PROVIDED INFORMATION:
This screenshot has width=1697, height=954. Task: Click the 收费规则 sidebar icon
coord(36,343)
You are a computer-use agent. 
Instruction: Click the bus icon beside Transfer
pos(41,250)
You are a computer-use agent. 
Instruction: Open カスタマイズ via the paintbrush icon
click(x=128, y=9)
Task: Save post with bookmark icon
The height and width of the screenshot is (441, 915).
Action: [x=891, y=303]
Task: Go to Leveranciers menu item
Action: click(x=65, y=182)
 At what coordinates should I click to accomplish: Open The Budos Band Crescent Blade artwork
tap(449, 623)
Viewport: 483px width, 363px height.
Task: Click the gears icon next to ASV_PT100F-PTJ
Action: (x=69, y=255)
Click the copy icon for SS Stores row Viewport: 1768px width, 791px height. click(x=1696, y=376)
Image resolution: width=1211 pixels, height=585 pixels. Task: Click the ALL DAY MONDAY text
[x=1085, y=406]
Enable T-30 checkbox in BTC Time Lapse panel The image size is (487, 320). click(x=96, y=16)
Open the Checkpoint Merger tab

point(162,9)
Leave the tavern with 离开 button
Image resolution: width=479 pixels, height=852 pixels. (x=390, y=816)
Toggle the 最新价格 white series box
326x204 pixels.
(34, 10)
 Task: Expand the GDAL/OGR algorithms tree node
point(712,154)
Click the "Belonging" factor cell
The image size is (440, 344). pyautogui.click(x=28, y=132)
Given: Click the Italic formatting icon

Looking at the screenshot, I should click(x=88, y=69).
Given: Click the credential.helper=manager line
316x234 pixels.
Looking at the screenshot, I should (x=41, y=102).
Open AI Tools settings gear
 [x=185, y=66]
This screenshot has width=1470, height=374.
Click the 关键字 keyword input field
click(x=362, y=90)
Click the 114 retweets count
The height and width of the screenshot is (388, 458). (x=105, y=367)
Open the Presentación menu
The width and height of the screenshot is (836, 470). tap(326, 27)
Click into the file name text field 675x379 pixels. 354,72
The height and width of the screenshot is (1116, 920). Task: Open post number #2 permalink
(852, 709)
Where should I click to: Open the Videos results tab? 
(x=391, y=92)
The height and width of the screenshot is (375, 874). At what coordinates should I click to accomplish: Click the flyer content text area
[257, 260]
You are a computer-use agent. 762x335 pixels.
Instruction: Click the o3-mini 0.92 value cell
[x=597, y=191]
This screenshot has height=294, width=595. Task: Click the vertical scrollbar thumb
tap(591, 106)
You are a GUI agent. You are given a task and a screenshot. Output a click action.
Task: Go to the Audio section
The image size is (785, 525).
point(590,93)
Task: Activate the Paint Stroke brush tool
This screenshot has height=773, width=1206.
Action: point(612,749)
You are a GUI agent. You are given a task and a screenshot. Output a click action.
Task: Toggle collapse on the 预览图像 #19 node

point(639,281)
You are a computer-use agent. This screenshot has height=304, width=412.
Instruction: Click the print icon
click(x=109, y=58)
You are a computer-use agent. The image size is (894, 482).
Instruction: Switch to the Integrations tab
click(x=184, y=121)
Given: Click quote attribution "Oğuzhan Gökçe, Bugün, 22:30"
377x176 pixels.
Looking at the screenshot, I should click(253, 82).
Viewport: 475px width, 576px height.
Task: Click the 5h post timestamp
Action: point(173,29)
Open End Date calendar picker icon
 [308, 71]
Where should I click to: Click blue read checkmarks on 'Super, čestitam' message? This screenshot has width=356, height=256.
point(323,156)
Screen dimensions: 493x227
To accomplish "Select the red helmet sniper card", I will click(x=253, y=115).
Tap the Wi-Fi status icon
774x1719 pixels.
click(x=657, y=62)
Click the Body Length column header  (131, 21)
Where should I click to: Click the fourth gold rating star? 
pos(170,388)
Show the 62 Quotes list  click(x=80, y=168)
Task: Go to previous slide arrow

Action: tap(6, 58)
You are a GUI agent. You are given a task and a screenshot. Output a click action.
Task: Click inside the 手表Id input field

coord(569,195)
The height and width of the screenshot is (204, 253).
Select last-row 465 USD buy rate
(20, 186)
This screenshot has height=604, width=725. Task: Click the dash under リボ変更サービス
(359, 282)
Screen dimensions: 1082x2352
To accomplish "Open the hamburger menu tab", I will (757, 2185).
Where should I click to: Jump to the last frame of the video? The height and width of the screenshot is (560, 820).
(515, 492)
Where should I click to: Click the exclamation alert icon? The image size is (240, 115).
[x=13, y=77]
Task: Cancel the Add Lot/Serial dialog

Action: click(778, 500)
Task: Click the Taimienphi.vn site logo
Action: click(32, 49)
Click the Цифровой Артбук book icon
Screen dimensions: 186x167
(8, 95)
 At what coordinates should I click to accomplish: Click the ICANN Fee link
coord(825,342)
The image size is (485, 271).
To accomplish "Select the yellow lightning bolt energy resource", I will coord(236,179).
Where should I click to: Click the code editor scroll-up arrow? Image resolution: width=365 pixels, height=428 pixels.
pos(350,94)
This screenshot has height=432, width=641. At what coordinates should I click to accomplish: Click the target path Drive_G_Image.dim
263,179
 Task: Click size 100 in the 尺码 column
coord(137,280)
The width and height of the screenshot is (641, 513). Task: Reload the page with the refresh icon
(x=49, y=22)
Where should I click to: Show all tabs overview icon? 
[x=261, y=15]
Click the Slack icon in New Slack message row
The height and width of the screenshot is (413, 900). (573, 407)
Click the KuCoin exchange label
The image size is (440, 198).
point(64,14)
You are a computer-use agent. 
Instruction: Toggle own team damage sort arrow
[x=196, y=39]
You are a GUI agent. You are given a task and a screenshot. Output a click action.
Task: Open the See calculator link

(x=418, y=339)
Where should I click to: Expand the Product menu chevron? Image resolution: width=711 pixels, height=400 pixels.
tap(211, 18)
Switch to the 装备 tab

EXERCISE DETAILS: Only the number is wanted: how many lines in the preceding entries hold the string "will"?

TASK RESULT: 3